Le pays de l’e-gouvernance

Un premier maillon de ce positionnement a consisté à faire d’internet un “bien commun”, au même titre que l’eau ou l’électricité. A Tallinn, on peut rester branché sans problème, quel que soit l’endroit où l'on se trouve: au café, dans l’administration, au cinéma... La plupart du temps, les accès wifi sont gratuits.

Et comme internet est facilement accessible partout, le services en ligne ont évidemment connu une expansion à nulle autre pareille. En Estonie, voter à domicile avec sa carte d’identité électronique est devenu banal, comme  remplir sa déclaration d’impôts en ligne en cinq minutes, ou de commander des documents officiels... En 2011, 94% des déclarations d’impôts ont été rentrées par internet.

La gamme des services d’e-gouvernment s’élargit sans cesse. D’autant que le modèle estonien s’appuie sur des principes favorisant leur développement: l’interconnectivité entre les systèmes, la connexion des banques de données, l’ouverture à tous... Le système favorise la transparence des autorités qui, d'ailleurs, montrent l'exemple: les travaux du parlement et du gouvernement sont immédiatement disponibles en ligne et chaque citoyen peut s'en emparer.

Cette politique a porté ses fruits: l’Estonie est le pays du monde où la carte d’identité électronique est la plus utilisée, avec toute une série d’applications comme le vote électronique à domicile, par exemple. Ou encore la transmission des dossiers médicaux sans devoir les déplacer. Les écoles, les organisations, le public en général bénéficient de grandes campagnes de formation à l’utilisation d’internet et des services associés. Pour eux, les services numériques sont déjà d’une affligeante banalité... Et les Estoniens sont passés à la vitesse supérieure: le numérique se nomadise et les smartphones comme les tablettes sont le support privilégié de cette nouvelle évolution.

Big brother

Mais il n’y a pas que l’e-government: le secteur des TIC estoniens s’emploie à développer une large gamme de services qui facilitent la vie: gestion complète des immeubles à distance, bornes interactives, systèmes intelligents de contrôle d’accès, etc.

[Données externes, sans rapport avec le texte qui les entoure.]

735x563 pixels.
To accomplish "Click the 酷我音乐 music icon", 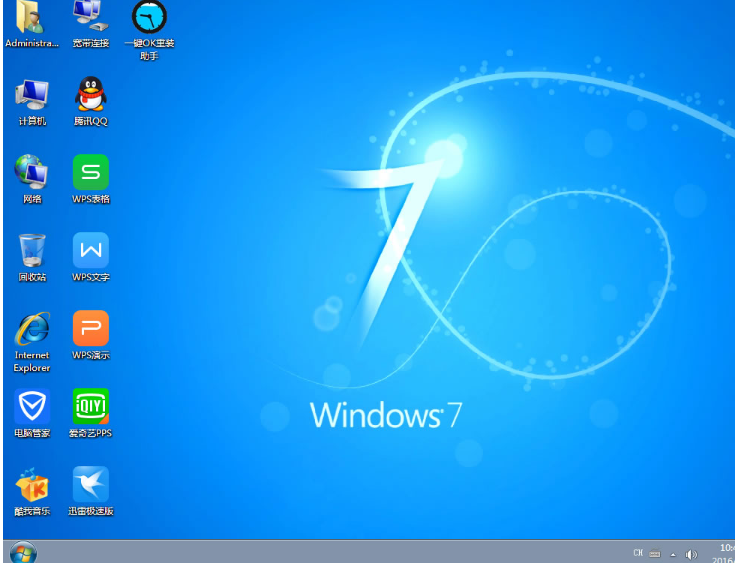I will (32, 485).
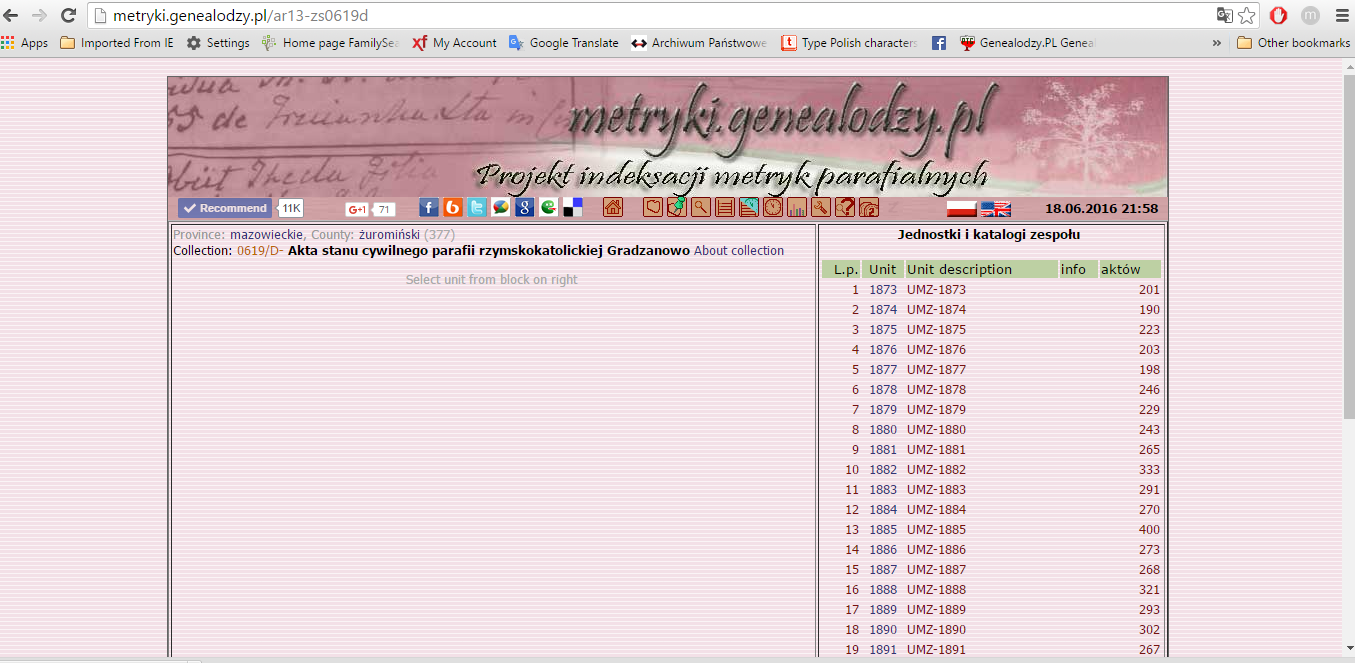Open the magnifying glass search icon
Viewport: 1355px width, 663px height.
[701, 208]
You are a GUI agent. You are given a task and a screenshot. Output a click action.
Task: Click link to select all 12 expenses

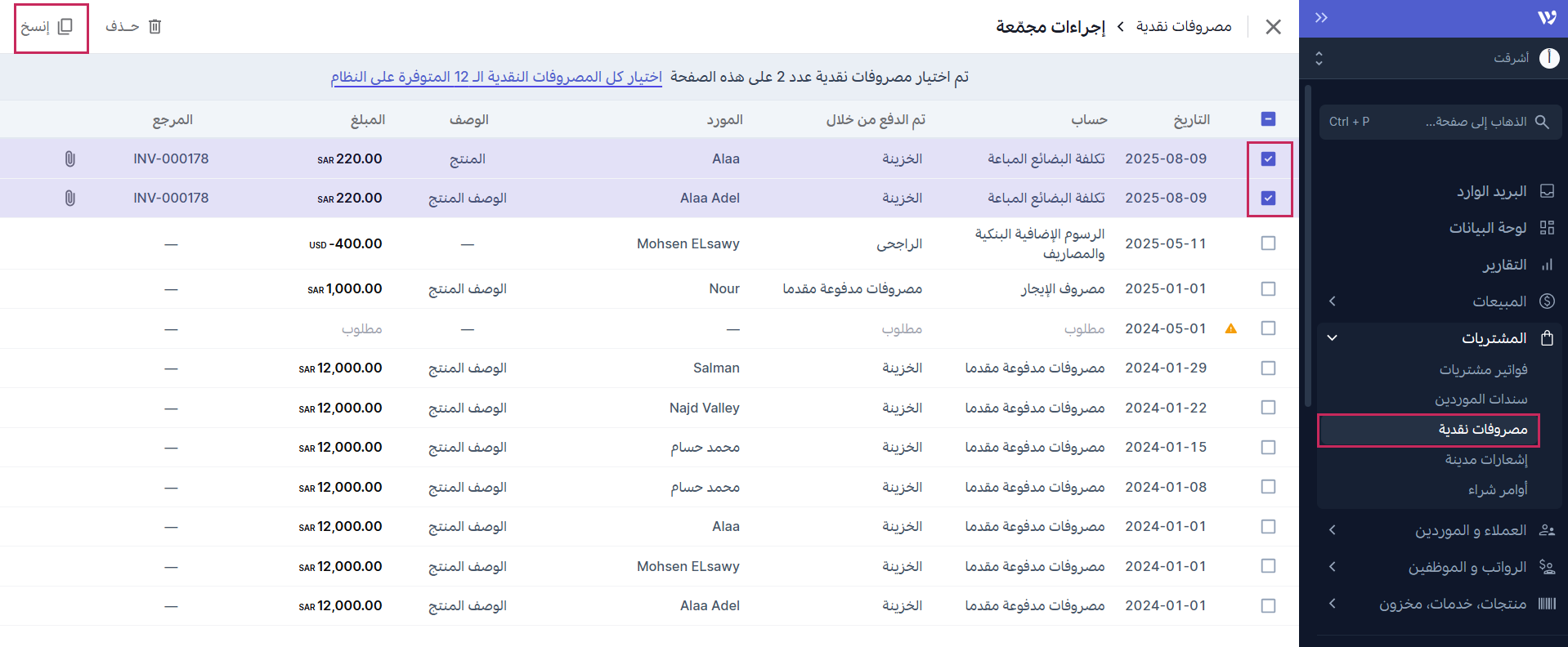[x=496, y=77]
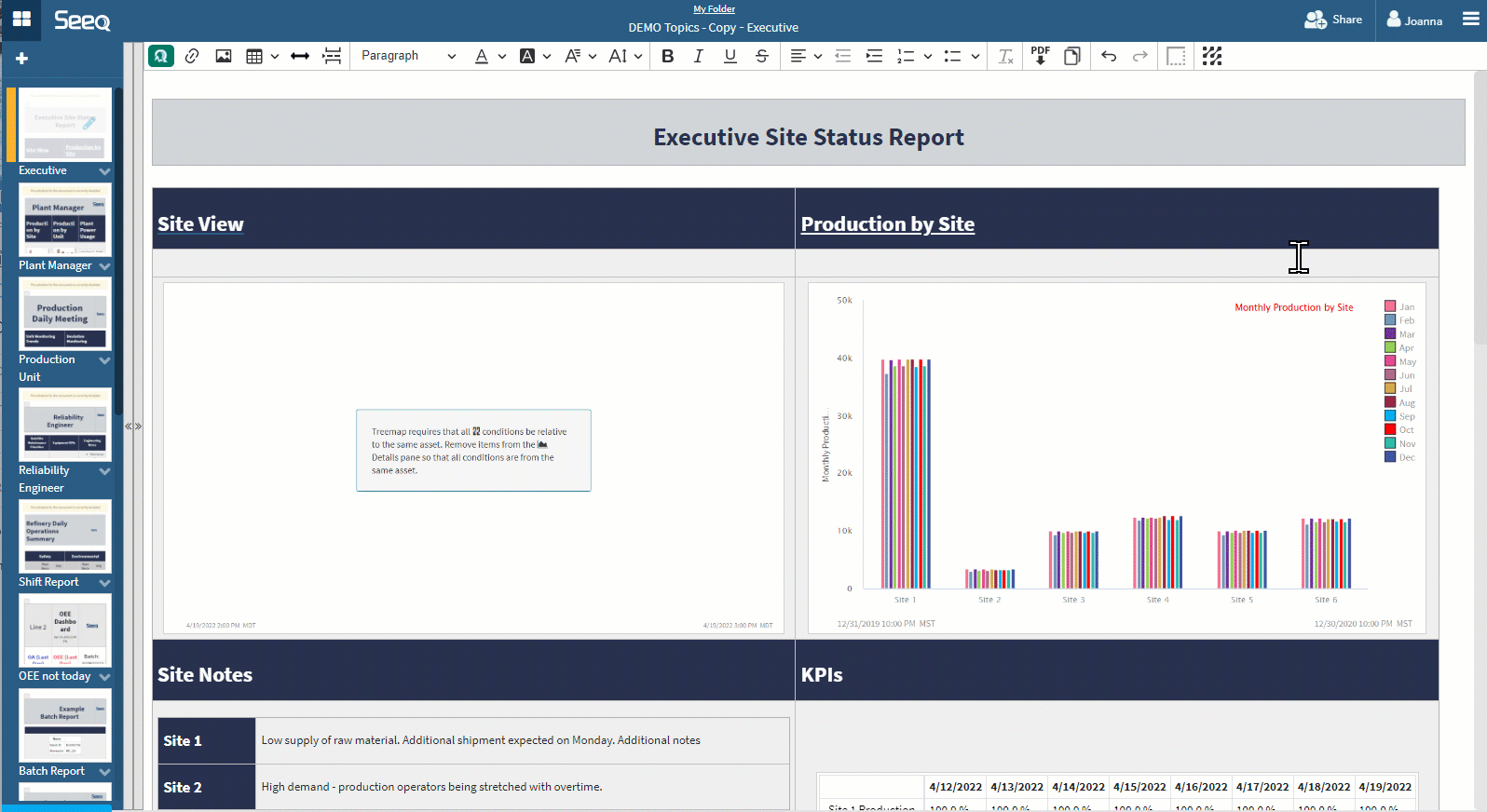Click the Insert Seeq content icon

161,56
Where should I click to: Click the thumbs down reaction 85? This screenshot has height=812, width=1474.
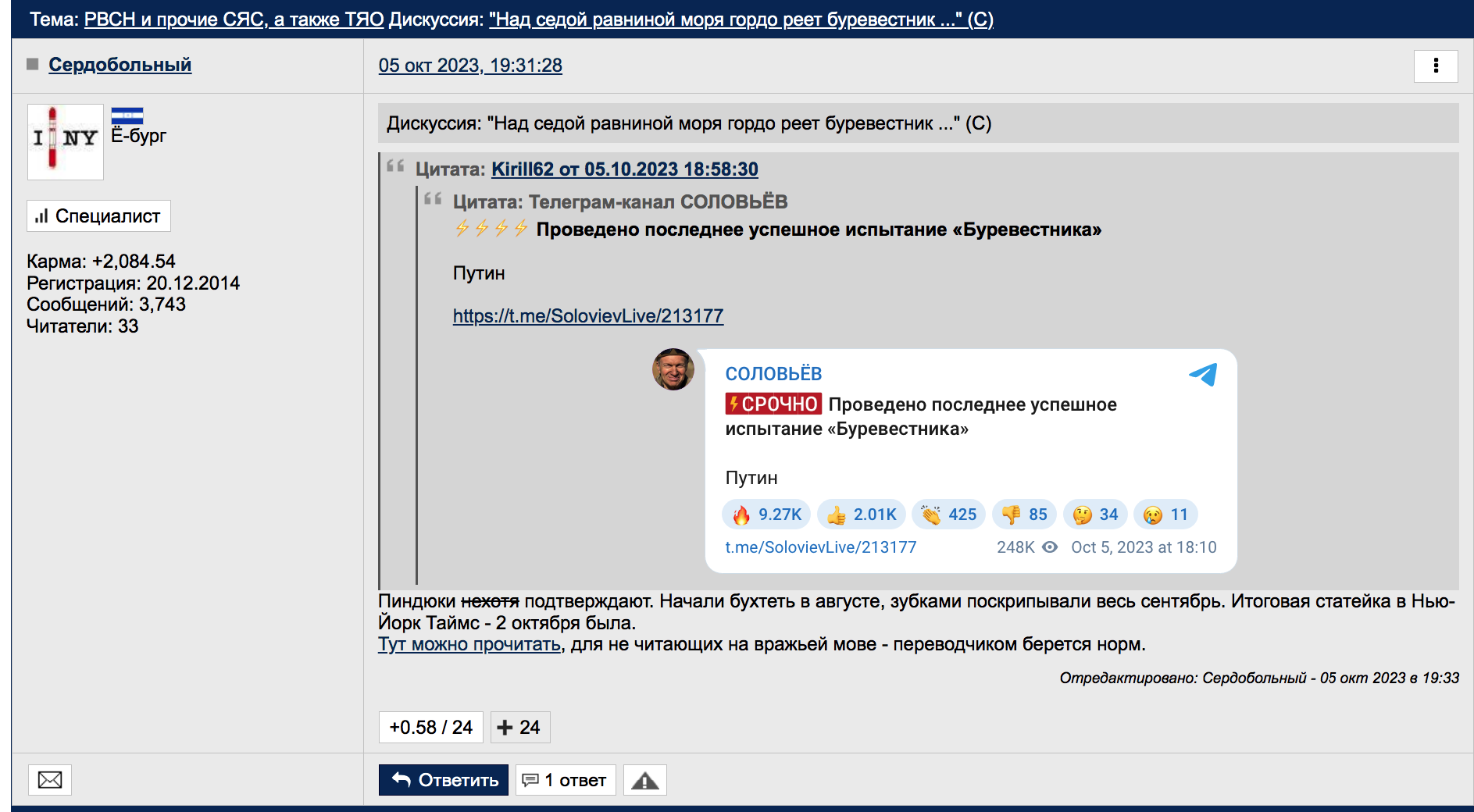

Reste que derrière ce foisonnement de nouvelles techniques, se pose, en arrière plan, la question des limites. Ethiques, démocratiques...  Quelles sont les garanties dont le citoyen dispose pour éviter que sa vie soit passée au crible de ceux qui manipulent les immenses banques de données ? Elles sont encore faibles, d’autant que les techniques évoluent sans cesse. Mais les Estoniens semblent peu s'en soucier. Ils ne reviendront pas en arrière.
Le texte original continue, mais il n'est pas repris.